* start The records *

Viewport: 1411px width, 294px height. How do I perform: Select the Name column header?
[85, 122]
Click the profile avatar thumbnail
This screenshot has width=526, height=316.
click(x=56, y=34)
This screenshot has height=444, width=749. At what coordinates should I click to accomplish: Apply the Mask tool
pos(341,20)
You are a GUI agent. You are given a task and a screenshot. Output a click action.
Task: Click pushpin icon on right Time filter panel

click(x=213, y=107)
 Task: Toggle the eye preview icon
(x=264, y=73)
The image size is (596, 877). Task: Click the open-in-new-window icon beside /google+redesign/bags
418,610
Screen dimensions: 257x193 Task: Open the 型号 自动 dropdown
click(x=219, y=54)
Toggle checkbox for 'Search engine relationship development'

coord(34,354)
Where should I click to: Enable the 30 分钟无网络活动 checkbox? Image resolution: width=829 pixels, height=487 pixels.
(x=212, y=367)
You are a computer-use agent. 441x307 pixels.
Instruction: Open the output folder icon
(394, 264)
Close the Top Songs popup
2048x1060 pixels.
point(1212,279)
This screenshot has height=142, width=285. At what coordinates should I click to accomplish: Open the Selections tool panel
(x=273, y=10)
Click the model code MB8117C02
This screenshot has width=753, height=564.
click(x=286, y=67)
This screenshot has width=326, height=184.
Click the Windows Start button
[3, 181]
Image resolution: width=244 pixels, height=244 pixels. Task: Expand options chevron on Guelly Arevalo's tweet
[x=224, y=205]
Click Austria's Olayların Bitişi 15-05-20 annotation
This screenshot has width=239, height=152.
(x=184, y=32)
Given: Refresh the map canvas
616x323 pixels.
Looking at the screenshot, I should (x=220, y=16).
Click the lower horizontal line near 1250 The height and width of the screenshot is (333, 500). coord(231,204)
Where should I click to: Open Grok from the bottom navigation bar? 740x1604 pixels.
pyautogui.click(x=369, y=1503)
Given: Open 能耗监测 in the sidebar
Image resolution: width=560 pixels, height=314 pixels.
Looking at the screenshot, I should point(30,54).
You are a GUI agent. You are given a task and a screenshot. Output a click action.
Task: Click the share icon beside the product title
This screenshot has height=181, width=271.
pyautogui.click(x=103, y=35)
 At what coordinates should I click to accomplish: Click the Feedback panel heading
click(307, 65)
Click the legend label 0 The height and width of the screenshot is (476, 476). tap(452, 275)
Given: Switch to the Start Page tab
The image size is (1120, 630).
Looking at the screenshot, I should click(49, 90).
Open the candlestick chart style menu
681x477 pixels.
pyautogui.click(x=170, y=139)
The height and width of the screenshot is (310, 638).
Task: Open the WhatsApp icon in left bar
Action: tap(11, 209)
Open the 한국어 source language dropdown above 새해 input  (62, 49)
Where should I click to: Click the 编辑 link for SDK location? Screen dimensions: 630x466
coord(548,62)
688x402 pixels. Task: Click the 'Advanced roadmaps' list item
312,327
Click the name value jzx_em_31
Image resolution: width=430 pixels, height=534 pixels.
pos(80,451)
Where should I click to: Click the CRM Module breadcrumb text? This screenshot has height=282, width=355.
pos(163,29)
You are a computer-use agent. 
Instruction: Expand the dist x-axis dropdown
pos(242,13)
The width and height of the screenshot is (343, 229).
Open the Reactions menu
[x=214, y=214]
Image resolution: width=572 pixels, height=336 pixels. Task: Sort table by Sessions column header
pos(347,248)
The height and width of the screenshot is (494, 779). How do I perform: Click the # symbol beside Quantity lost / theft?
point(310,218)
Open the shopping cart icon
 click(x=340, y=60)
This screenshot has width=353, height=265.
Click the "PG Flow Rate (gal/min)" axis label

* end The records *

- [Written problem]: How many of the lines above contain the string "This"? Reply with the number only.

- [The completed task]: 9